循环荷载作用下粉砂岩疲劳流变损伤模型研究

STUDY ON FATIGUE RHEOLOGICAL DAMAGE MODEL OF SILTSTONE UNDER CYCLIC LOADING

  • 摘要: 针对现有流变模型难以有效描述循环荷载作用下岩石变形及疲劳损伤演化特征等问题,开展了粉砂岩循环加卸载试验,分析了不同上限荷载下岩石的流变规律与疲劳特性。基于Kachanov蠕变损伤理论建立损伤变量,引入一个带应变触发和应力阈值的黏塑性元件,与Burgers模型串联构建循环荷载作用下岩石疲劳流变损伤模型;将正弦波应力函数替换流变微分本构方程中的恒定应力,推导岩石在循环荷载下的一维、三维微分型损伤本构方程,再根据叠加原理得到模型的黏弹塑性流变损伤方程。适用性验证表明,新建模型不仅可以精确地反映循环加卸载过程中粉砂岩的衰减、稳态流变阶段,还可以有效地描述上限荷载高于疲劳强度时的加速流变阶段。通过粉砂岩疲劳损伤流变全过程定量化分析,提出加速流变阶段的临界损伤阈值和破坏失稳判据,并给出加速流变阶段的启始时间、持续时间及疲劳寿命预测方法,模型对岩体工程长期稳定性评价具有一定的理论指导意义。

     

    Abstract: The fatigue test of siltstone under cyclic loading is carried out, aiming at the problem that the deformation law and the damage evolution characteristics of rock under cyclic loading cannot be described rigorously by the existing rheological models.

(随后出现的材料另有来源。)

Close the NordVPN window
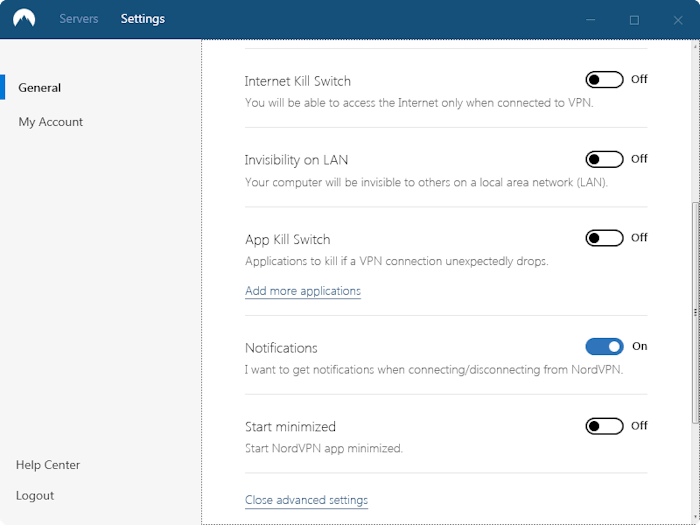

According to the analysis of the test results, a damage variable established by Kachanov's creep damage theory is introduced into a viscoplastic element with strain trigger and stress threshold, then a new rheological constitutive model under cyclic loading is constructed through series with Burgers model and the viscoplastic element. In the meanwhile, the sine wave cyclic load stress function is used to replace the constant stress in the rheological differential constitutive equation. The one-dimensional and three-dimensional differential damage constitutive equation of rock is inferred by the integral method, and then the viscoelastic plastic rheological damage equation is inferred by a superposition principle. The parameters of the new rheological model are derived by fitted fatigue deformation curves of siltstone. The applicability verification shows that: the new rheological model can not only accurately reflect the attenuation and steady-state rheological deformation stage of siltstone, but also effectively describe the accelerated rheological stage when the upper limit of cyclic load is higher than the fatigue strength. Finally, the critical damage threshold and instability criterion of accelerated rheology are proposed, and the prediction methods of the start time, duration and fatigue life of accelerated rheology are developed. The model has certain theoretical significance for the long-term stability prediction of rock engineering.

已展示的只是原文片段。